(Working data begins)

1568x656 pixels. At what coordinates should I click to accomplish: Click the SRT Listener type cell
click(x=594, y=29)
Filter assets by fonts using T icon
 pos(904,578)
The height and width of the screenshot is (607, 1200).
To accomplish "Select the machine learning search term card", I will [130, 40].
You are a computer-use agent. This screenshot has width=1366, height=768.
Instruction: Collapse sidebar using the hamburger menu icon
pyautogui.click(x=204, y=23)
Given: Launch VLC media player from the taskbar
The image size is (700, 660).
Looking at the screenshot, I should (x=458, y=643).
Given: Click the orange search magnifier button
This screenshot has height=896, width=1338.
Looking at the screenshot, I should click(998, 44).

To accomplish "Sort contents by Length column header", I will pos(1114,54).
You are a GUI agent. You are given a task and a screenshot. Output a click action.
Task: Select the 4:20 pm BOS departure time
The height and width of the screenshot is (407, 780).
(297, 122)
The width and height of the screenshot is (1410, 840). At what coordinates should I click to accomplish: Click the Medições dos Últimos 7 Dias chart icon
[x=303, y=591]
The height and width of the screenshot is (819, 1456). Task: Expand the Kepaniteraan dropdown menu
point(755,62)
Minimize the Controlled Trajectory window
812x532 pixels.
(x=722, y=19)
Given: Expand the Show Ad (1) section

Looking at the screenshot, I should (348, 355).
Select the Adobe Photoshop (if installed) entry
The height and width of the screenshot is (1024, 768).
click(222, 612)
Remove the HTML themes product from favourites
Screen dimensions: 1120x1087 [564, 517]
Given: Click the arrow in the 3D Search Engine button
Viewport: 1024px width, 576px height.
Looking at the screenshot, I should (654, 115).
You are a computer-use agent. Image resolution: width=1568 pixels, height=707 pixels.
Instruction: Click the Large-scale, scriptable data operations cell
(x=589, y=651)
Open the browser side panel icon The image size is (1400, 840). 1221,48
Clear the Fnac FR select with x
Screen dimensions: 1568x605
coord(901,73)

(Working data ends)

▸ **Directions**
Where in the records above does the word "agent" appear? Copy each line that holds it.

▸ **Exercise response**
You are a computer-use agent. This screenshot has width=1366, height=768.
You are a GUI agent. You are given a task and a screenshot. Output a click action.
You are a computer-use agent. Image resolution: width=1568 pixels, height=707 pixels.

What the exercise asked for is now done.